At the Austrian Pavilion, Seaworld Venice turns rising water, bodily endurance, and theatrical shock into a warning system for a city already living with catastrophe
Venice has always lived with water as both miracle and threat. It makes the city beautiful, impossible, theatrical. It also keeps reminding everyone that the future is already arriving from below.

For the 61st Venice Biennale, Austrian artist and choreographer Florentina Holzinger has taken that unstable relationship and pushed it to an extreme. Representing Austria with Seaworld Venice, Holzinger transforms the Austrian Pavilion into an immersive, dystopian environment shaped by climate catastrophe, rising water, and the violent collision between nature, technology, and the human body.
The work continues Holzinger’s long-running interest in water as both material and symbol. Known for performances that fuse dance, theatre, opera, spectacle, nudity, endurance, and physical risk, she uses the body not as something pure or protected, but as the place where power becomes visible. In Venice, that body appears inside a landscape that feels half-submerged already.

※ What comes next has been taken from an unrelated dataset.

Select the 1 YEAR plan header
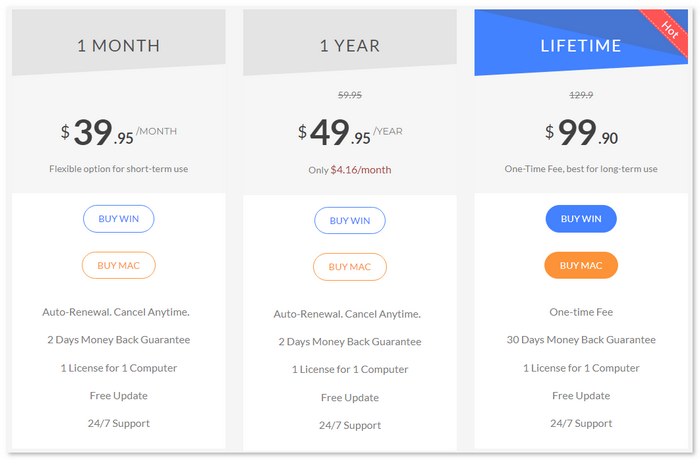 pos(350,45)
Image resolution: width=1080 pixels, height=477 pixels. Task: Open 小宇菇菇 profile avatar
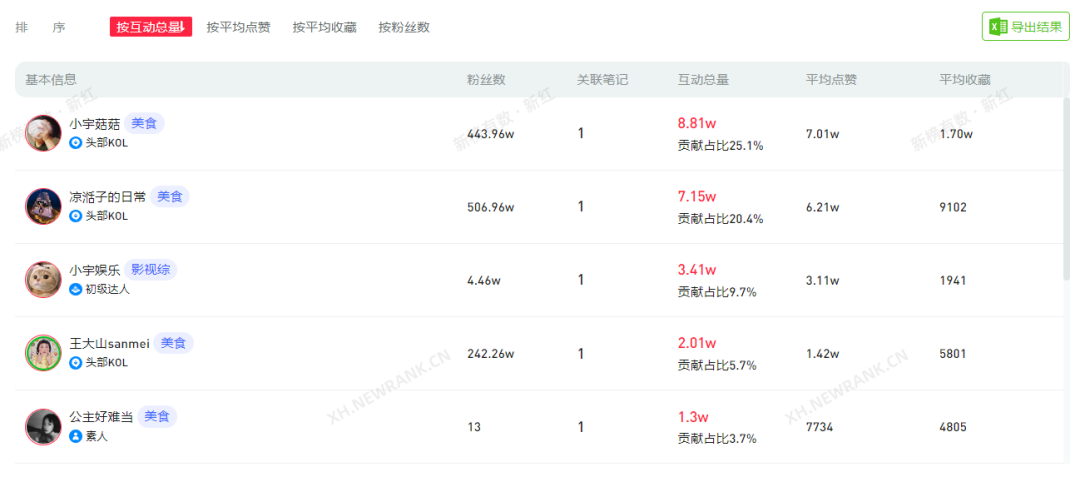click(43, 133)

At the centre of the project is a performance image that feels almost medieval in its bluntness: a figure trapped inside a bell, ringing out like a human alarm system. The body becomes both messenger and mechanism, a warning signal for a city that knows too well what it means to be surrounded by water. It is not subtle, and it is not meant to be.
That directness is part of Holzinger’s force. Her work has often been described through shock, but shock alone is too easy a category. What she stages is a more complicated form of exposure: bodies pushed into rituals of strength, humiliation, pain, desire, vulnerability, and spectacle. In Seaworld Venice, that logic is scaled up to the level of climate crisis. The performing body becomes a stand-in for a damaged planet, but also for our own strange appetite to watch catastrophe unfold.

The Austrian Pavilion has always been one of the Biennale’s cleaner national containers: a controlled architectural frame inside a city overflowing with history. Holzinger breaks that cleanliness open. Instead of offering a calm national presentation, she turns the pavilion into something unstable, wet, theatrical, and anxious — a place where the fantasy of cultural order begins to leak.
The timing gives the work extra weight. This year’s Biennale, titled In Minor Keys, opens to the public from May 9 to November 22, 2026, after preview days beginning May 6, and has already been marked by political tension, protests, and debates over national representation. Inside that atmosphere, Holzinger’s flooded world feels less like a metaphor than a diagnosis.

What makes Seaworld Venice compelling is that it refuses the soft language often used around ecological collapse. It does not ask viewers to care through gentle beauty. It stages alarm, discomfort, and complicity. The flood is not elsewhere. The warning is not abstract. The city is already in the water.